In de troonrede van 1847 kondigt de koning een Grondwetsherziening aan en begin 1848 worden 27 voorstellen ingediend. Die hebben echter weinig betekenis en het regeringsstelsel blijft grotendeels hetzelfde.
In maart breken in Duitsland en Frankrijk revoluties uit. Ook in Amsterdam en Den Haag zijn relletjes, onder andere door de slechte economische toestand. De geschrokken koning wordt hierdoor in één nacht van uiterst conservatief uiterst liberaal. Hij nodigt de Tweede Kamervoorzitter, Boreel van Hogelanden i, uit om de mening van de Tweede Kamer over een gewenste Grondwetsherziening te geven. De ministers weten niets van deze stap van de koning en vragen ontslag.
Er komt nu een nieuwe ministersploeg, waarbij de gezant in Londen, Schimmelpenninck i, als formateur optreedt. Op 17 maart wordt tevens een grondwetscommissie benoemt. Sommige leden daarvan zijn tevens minister. De voorzitter van de commissie, Thorbecke, is dat echter niet. Bovendien blijkt minister-president Schimmelpenninck hele andere ideeën te hebben, dan de commissieleden.
-
Grondwets-commissie Thorbecke
De Grondwetsherziening van 1848 legt de basis voor ons huidige stelsel van parlementaire democratie. Niet langer is de koning, maar zijn de ministers verantwoordelijk voor het beleid. De Tweede Kamer krijgt veel meer invloed en wordt bovendien rechtstreeks - weliswaar voorlopig nog door een beperkte groep kiezers - gekozen.
Wetsvoorstellen
Op 19 juni 1848 worden de 12 wetsvoorstellen aan de Tweede Kamer aangeboden. Ten opzichte van de voorstellen van de grondwetscommissie zijn enkele wijzigingen aangebracht. Zo mag het ministersambt gecombineerd worden met het lidmaatschap van de Tweede Kamer en krijgen afgestudeerden aan een universiteit niet automatisch het kiesrecht. De hoofdlijnen blijven echter overeind.
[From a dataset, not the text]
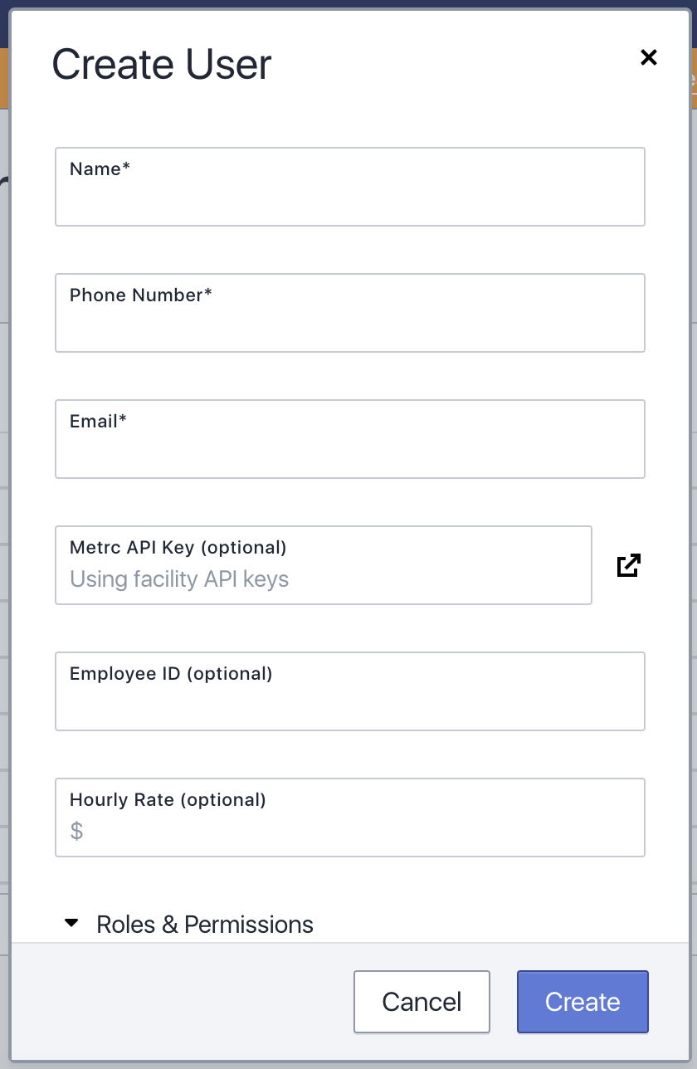Click the Create User heading
Screen dimensions: 697x1069
tap(162, 65)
Tijdens de parlementaire behandeling vindt nog een belangrijke wijziging plaats. Vanwege bezwaren uit de Tweede Kamer schrapt de regering het voorstel om de Eerste Kamer rechtstreeks te laten kiezen. In plaats daarvan komt er een getrapte verkiezing door de Provinciale Staten.
Alle voorstellen worden hierna door de Tweede Kamer goedgekeurd. Ook de uiterst conservatieve Eerste Kamer stemt in. Daarbij is wel de nodige druk gebruikt. Bovendien zijn enkele conservatieve leden door de regering vervangen door hervormingsgezinden. Pas nadat eerst de stemmen hebben gestaakt, is er een meerderheid. De koning weet één lid van mening te laten veranderen, waardoor in de Eerste Kamer bij een tweede stemming alsnog de kleinst mogelijke meerderheid vóór is.
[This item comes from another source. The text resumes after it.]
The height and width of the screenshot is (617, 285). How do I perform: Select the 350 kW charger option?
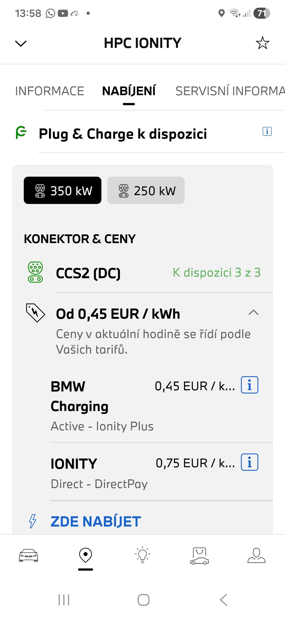coord(63,190)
De tweede lezing moet plaatsvinden in de Dubbele Tweede Kamer. Er worden hiertoe naast de 58 zittende leden nog eens 58 leden gekozen. Alle voorstellen krijgen vervolgens de vereiste drievierde meerderheid. In de Eerste Kamer stemmen dezelfde leden als bij de eerste lezing over de voorstellen. Wederom heeft de koning nieuwe leden benoemd, en ook in de Senaat is er een meerderheid vóór de Grondwetsherziening.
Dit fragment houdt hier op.